Python时间序列 - 计算低于/高于和指定最短持续时间阈值的周期答案

【问题标题】：Python time series - count periods below/above and threshold for specified minimum durationPython时间序列 - 计算低于/高于和指定最短持续时间阈值的周期
【发布时间】：2021-08-15 11:52:50
【问题描述】：

在 pandas 时间序列中，我试图找到阈值与持续时间的组合度量。

例如，我们希望周期数 > 5 分钟，其中 ['pct'] 列低于 80

数据框如下所示：

timestamp	pct
27-05-2021 10:11	95
27-05-2021 10:12	94
27-05-2021 10:13	80
27-05-2021 10:14	94
27-05-2021 10:15	80
27-05-2021 10:16	80
27-05-2021 10:17	80
27-05-2021 10:18	80
27-05-2021 10:19	80
27-05-2021 10:20	91
27-05-2021 10:21	NaN
27-05-2021 10:22	80
27-05-2021 10:23	80
27-05-2021 10:24	80
27-05-2021 10:25	80
27-05-2021 10:26	94

因此需要识别 1 个周期（因为我们不关心包含 NaN 值）

Ben B 的帖子和 Alain T 的回答在这里得到了一些帮助： How to count consecutive periods in a timeseries above/below threshold?
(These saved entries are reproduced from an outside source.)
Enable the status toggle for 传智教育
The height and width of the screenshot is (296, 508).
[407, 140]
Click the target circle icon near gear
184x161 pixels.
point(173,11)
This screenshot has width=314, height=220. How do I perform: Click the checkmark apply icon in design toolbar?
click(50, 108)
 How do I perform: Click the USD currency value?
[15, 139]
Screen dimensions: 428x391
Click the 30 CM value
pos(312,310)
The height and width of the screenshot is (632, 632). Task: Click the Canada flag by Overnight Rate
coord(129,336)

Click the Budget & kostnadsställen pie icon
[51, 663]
我附上了一张来自 microsoft paint 的丑陋图片来说明问题

注意：这是一个相当大的数据框，所以我不确定迭代数据框是否是最好的主意，但非常感谢任何帮助。

【问题讨论】：

那么，最后你想得到数字1作为计数，或者一个过滤的数据帧，或者满足条件的数据帧行列表？
最后我只想要多少个周期满足条件的计数。但是如果我留下一个被过滤的数据框，我也可以从那里开始工作......
我认为一个简单的解决方案，我几乎有工作是通过简单的条件过滤，所以你得到布尔值，然后做 df.cumsum() 来计算分钟数，但我不知道如何获取计数，并在计数达到“错误”时重置计数
是的，类似的想法在这里，发表了一个答案希望它有帮助

标签： python pandas time-series data-science

【解决方案1】：

您可以对数据框中的连续 80 进行分组，然后使用列表推导检查每个组中的条件并获取其长度：

# first is `pct` column's threshold, other is minute threshold for `timestamp`
value_thre = 80
minute_thre = 3

# groupby by consecutive `value_thre`s
grouper = df.groupby(df.pct.le(value_thre).diff().ne(0).cumsum())
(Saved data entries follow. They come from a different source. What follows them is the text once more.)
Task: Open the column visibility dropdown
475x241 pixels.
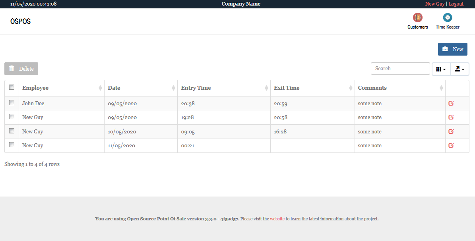Action: tap(441, 68)
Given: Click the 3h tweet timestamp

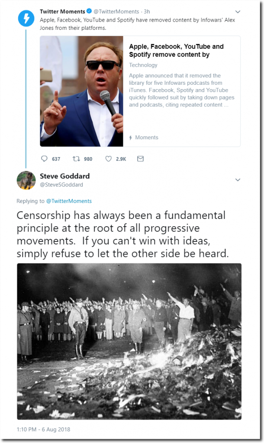Looking at the screenshot, I should point(147,12).
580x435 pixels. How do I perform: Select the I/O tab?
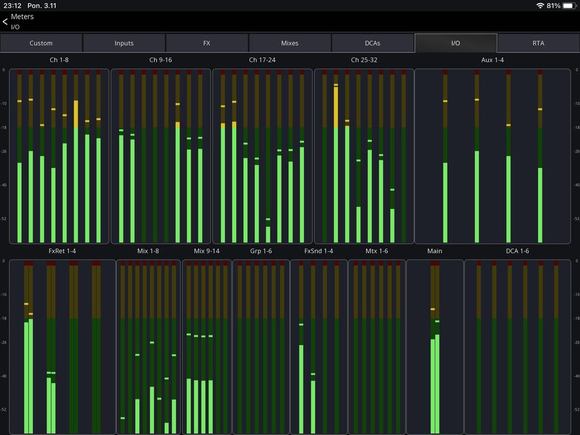tap(456, 44)
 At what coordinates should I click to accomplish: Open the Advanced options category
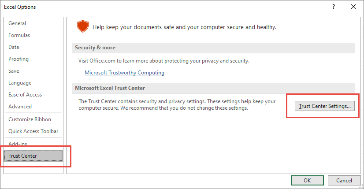click(x=20, y=107)
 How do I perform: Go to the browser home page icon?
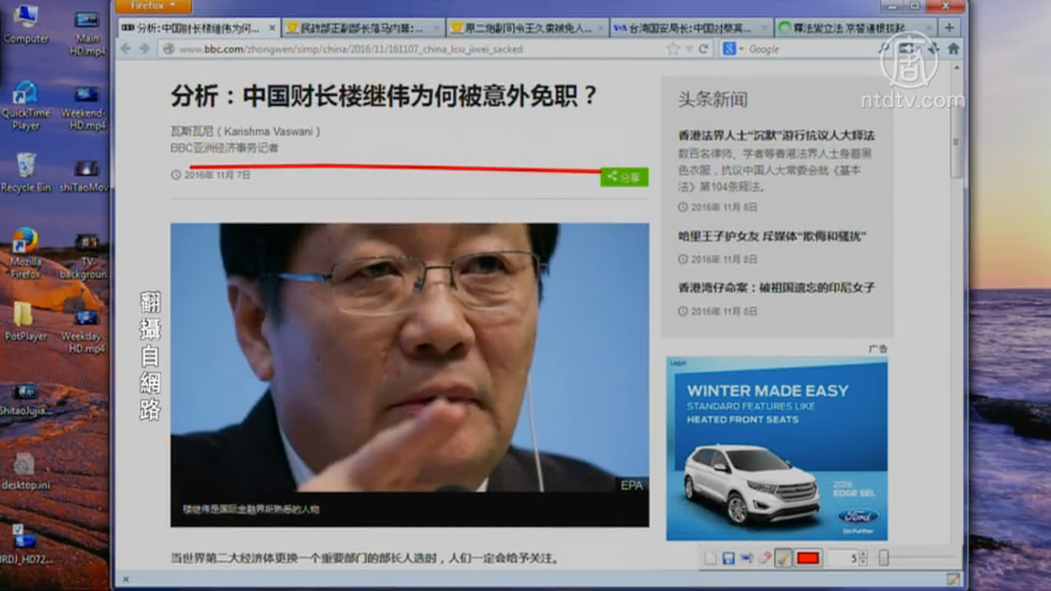tap(953, 49)
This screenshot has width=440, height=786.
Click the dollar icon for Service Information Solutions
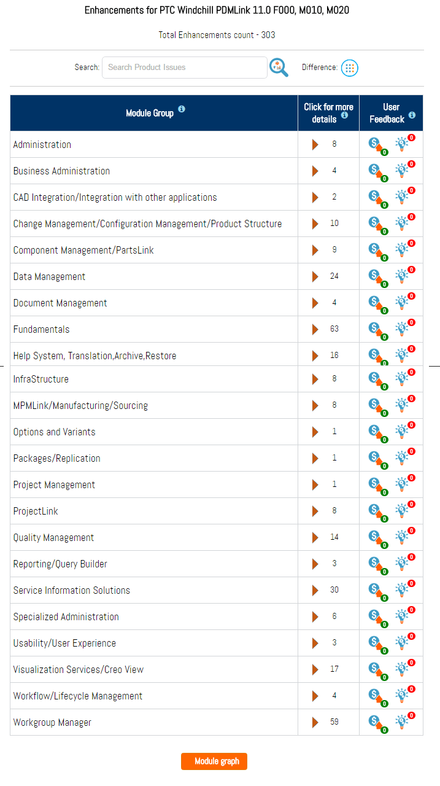click(x=375, y=590)
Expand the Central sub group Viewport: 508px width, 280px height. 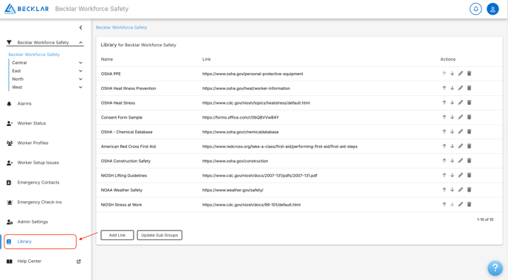pyautogui.click(x=80, y=63)
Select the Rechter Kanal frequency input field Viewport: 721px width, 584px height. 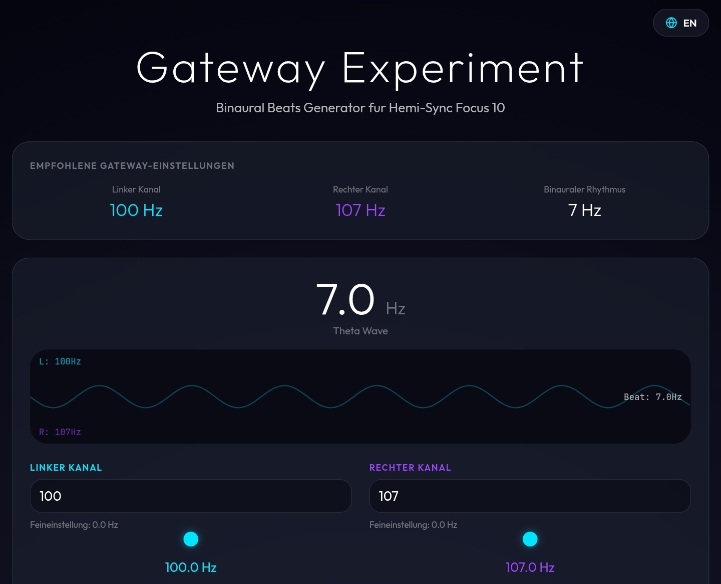pyautogui.click(x=530, y=496)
# look at the time difference between last and first timestamp
# also ensure no `pct` value exceeds the value threshold
condition = lambda gr: (gr.pct.max() <= value_thre
                        and gr.timestamp.iloc[-1] - gr.timestamp.iloc[0] > pd.Timedelta(f"{minute_thre} min"))

# filter the grouper and get the length
result = len([g for _, g in grouper if condition(g)])

得到

>>> result
1

【讨论】：

太棒了。我现在正在测试。非常感谢！
@JesperMølgaard 在这种情况下，我想说您可以将condition 中的gr.timestamp.iloc 替换为gr.index 以直接到达索引并在那里进行比较（根据我从您的评论中了解到的） .
如果失败，您可以分别尝试gr.timestamp[-1] 和0，即不使用iloc（根据我从回溯中了解到的情况）。
@JesperMølgaard 很高兴听到！其余的工作正常吗？
@JesperMølgaard 对于第二期，我认为将df.pct.eq 更改为df.pct.le 应该可以（从“equal”更改为“less than 或equal”） .对于NaN，据我所知，df = df.dropna() 在所有这些都应该起作用之前。你能澄清一下应该如何对待NaNs 吗？